** Фрагмент документа **
· · · · ·

Это не квасной патриотизм, а открытая полемика с обывательским легкомыслием. И в то же время это откровенное провозглашение
Андрей Упит возвращается в Латвию.
И все-таки путевые впечатления не пройдут даром, как не проходил даром ни один факт человеческого бытия, подмеченный зорким писательским глазом. Нет, в его произведения почти не войдут чуждые сердцу и уму пейзажные зарисовки, но то умение изобразить «пространственное перемещение» героев, о котором говорил в своем письме к Андрею Упиту Александр Фадеев, возможно, пришло именно в те «дни», когда упитовская «земля зеленая» проплывала мимо окна вагона.
Февральскую революцию 1917 года Андрей Упит встретил в Риге, а когда забурлил водоворот событий, его избирают в Совет рабочих депутатов и исполком Совета. Литературная работа временно отложена, и писатель все свое время отдает заседаниям в различных комитетах и советах.
Впрочем, «все свое время» — это не совсем точно, на заседания отводится весь день, а ночь — принадлежит публицистике. Передовые или обзоры для «Известий» Совета, статьи для газет «Циня» («Борьба») и «Лаукстрадннеку Циня» («Борьба сельскохозяйственных рабочих») пишутся почти ежедневно, и почти ежедневно голос писателя зовет народ продолжать борьбу, не забывать о том, что притаившиеся силы реакции готовы в любую минуту покуситься на завоеванную таким трудом свободу.

· · · · ·

** Задания для выполнения **
1. Перепишите без изменений отрывок из фрагмента об Андрее Упите, начиная со слов «И все-таки путевые» и до слов «мимо окна вагона.» включительно.
2. Согласно фрагменту об Андрее Упите, в каком городе писатель встретил Февральскую революцию 1917 года?

** Перечень записей **

· · · · ·

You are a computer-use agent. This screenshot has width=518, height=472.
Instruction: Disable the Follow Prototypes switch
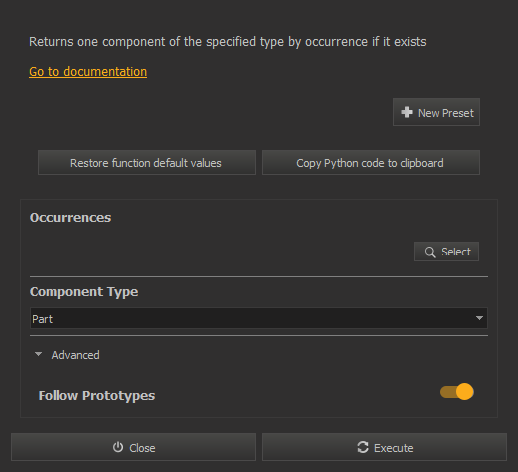[x=457, y=392]
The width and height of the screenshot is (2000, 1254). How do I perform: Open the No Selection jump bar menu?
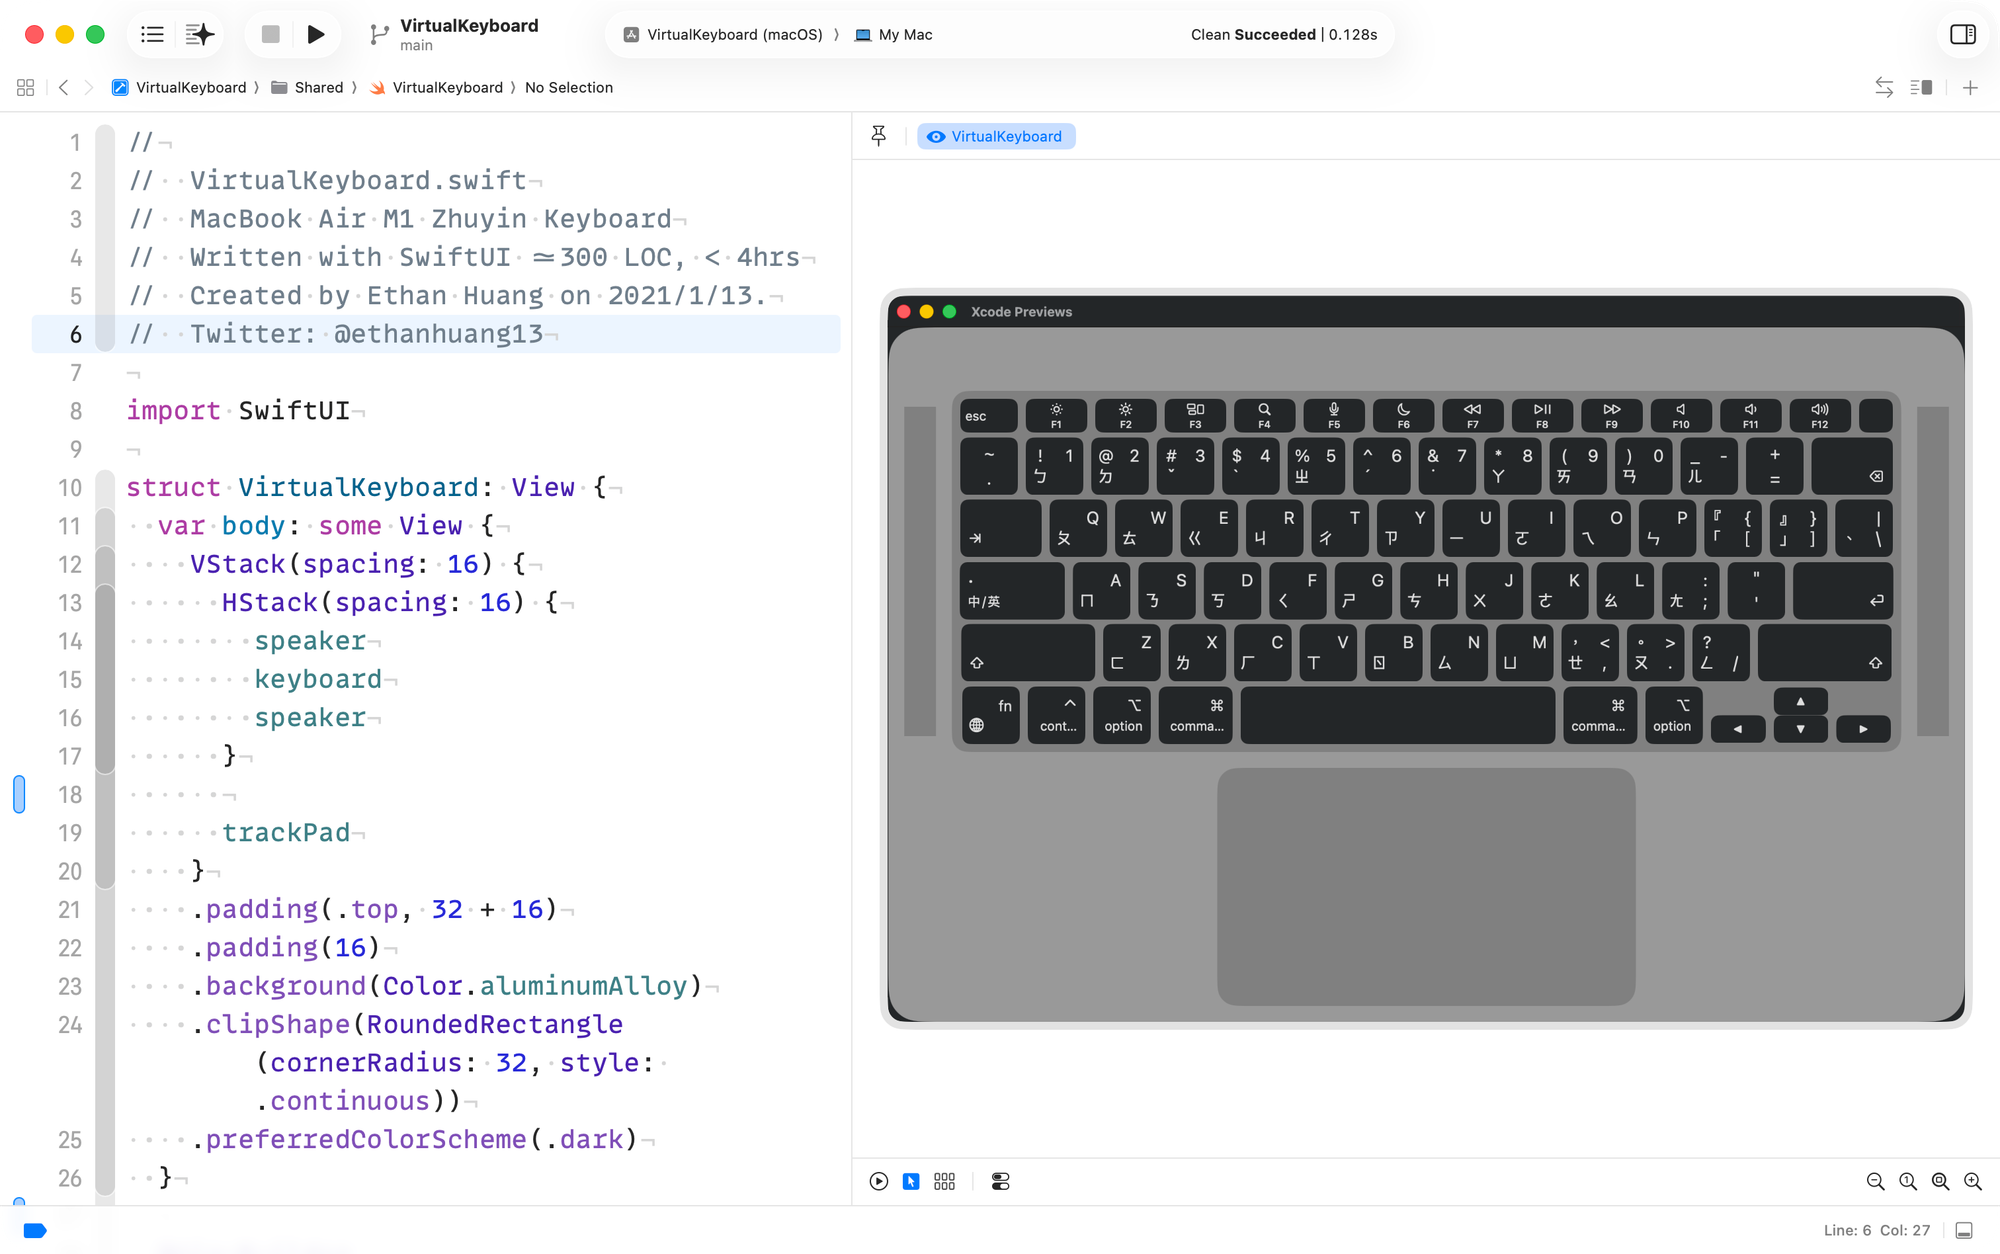click(x=569, y=88)
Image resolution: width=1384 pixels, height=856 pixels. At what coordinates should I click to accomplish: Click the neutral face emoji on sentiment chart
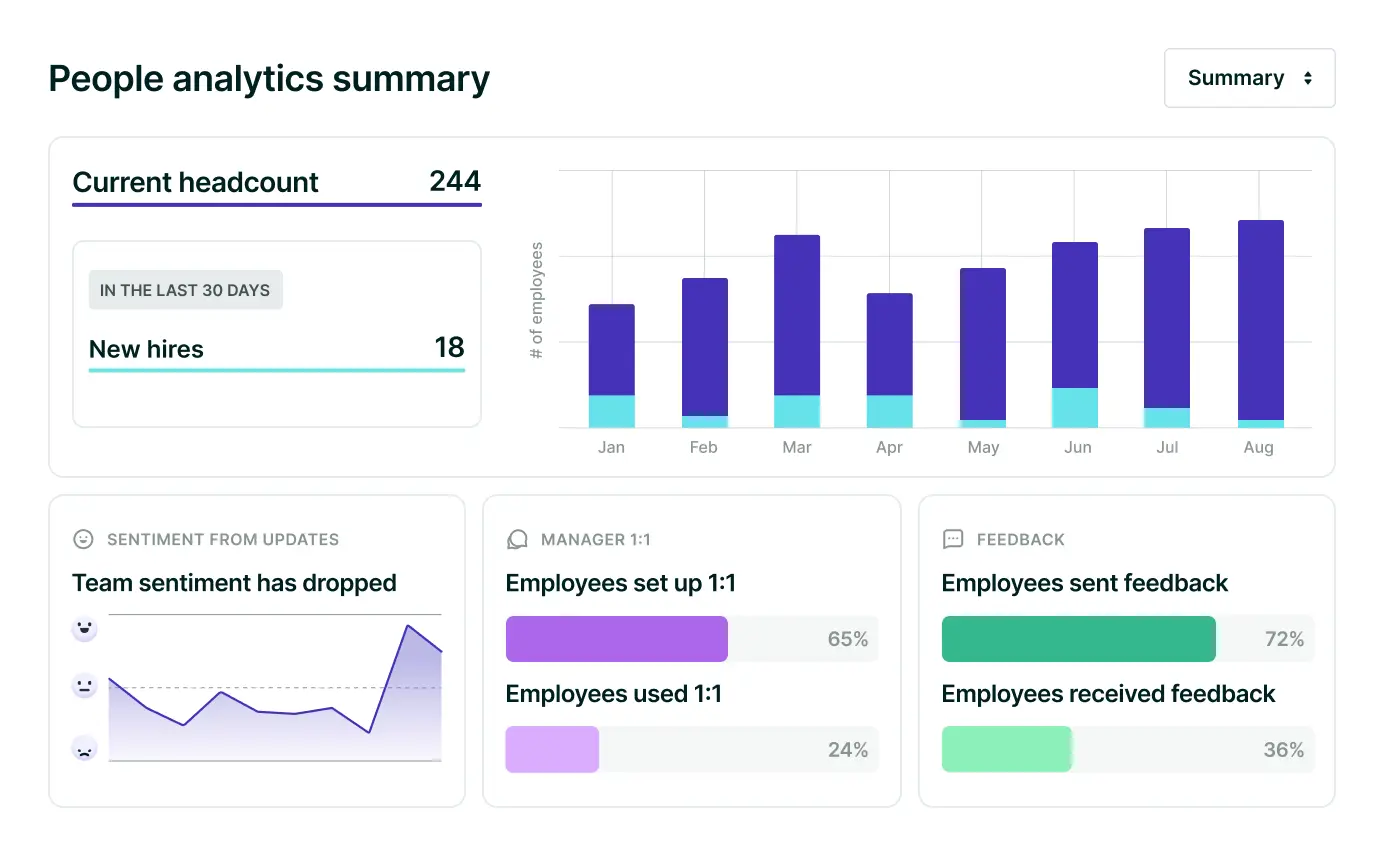(84, 687)
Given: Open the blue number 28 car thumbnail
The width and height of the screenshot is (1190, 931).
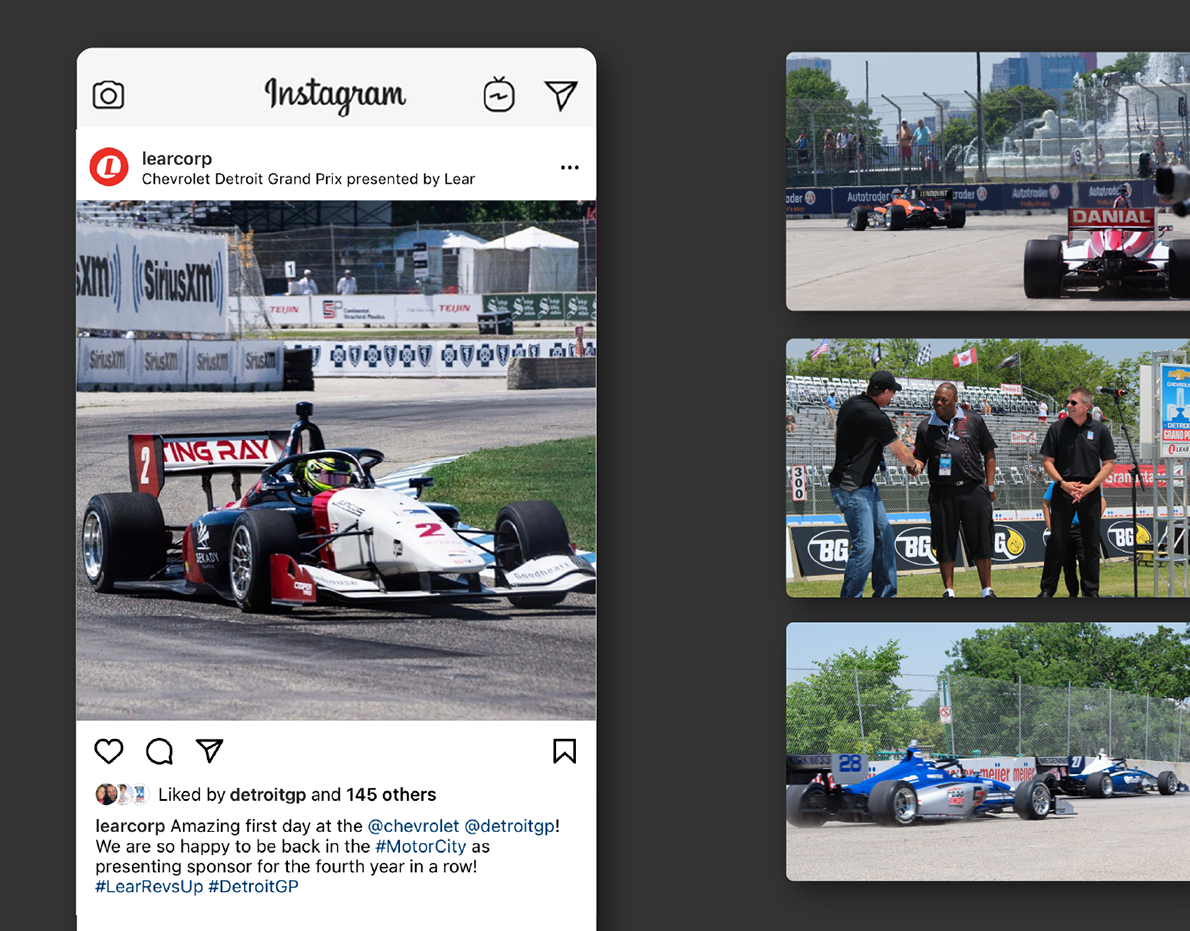Looking at the screenshot, I should tap(988, 752).
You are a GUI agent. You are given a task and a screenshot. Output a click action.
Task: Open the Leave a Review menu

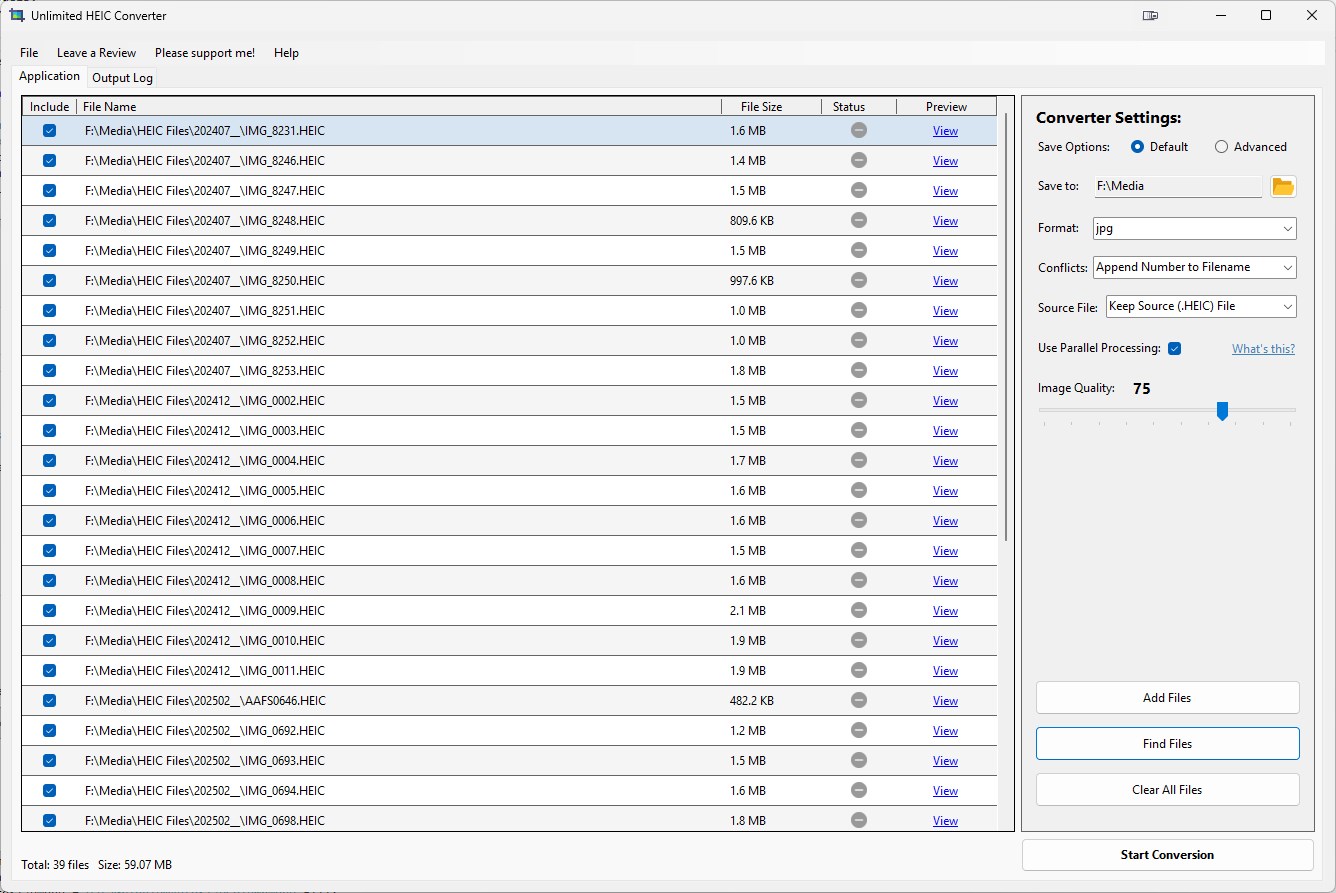(x=96, y=52)
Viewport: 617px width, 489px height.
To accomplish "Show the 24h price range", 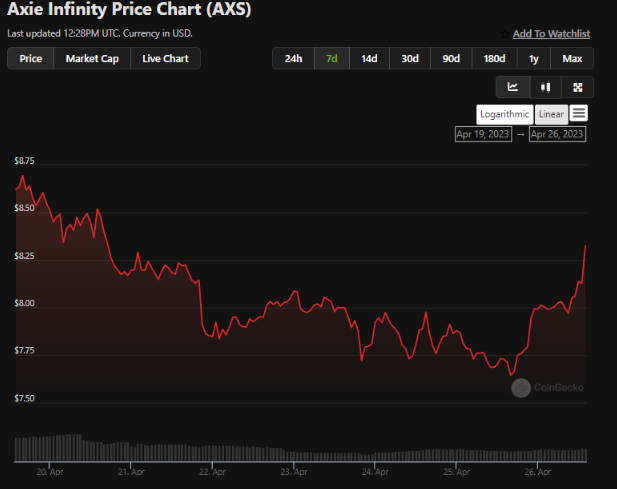I will click(x=293, y=59).
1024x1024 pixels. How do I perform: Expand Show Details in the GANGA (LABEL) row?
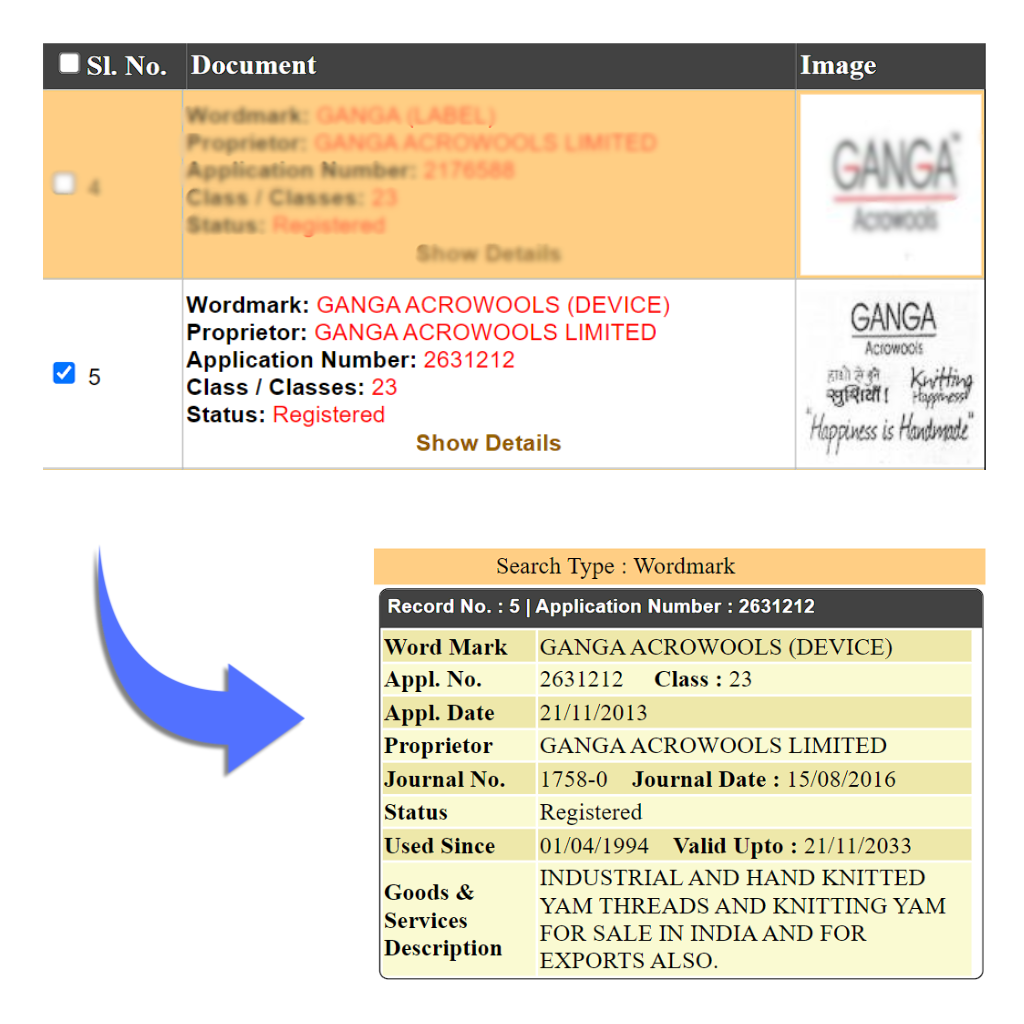488,254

· · · · ·

** Письменные ответы **
1.
И все-таки путевые впечатления не пройдут даром, как не проходил даром ни один факт человеческого бытия, подмеченный зорким писательским глазом. Нет, в его произведения почти не войдут чуждые сердцу и уму пейзажные зарисовки, но то умение изобразить «пространственное перемещение» героев, о котором говорил в своем письме к Андрею Упиту Александр Фадеев, возможно, пришло именно в те «дни», когда упитовская «земля зеленая» проплывала мимо окна вагона.

2. В Риге.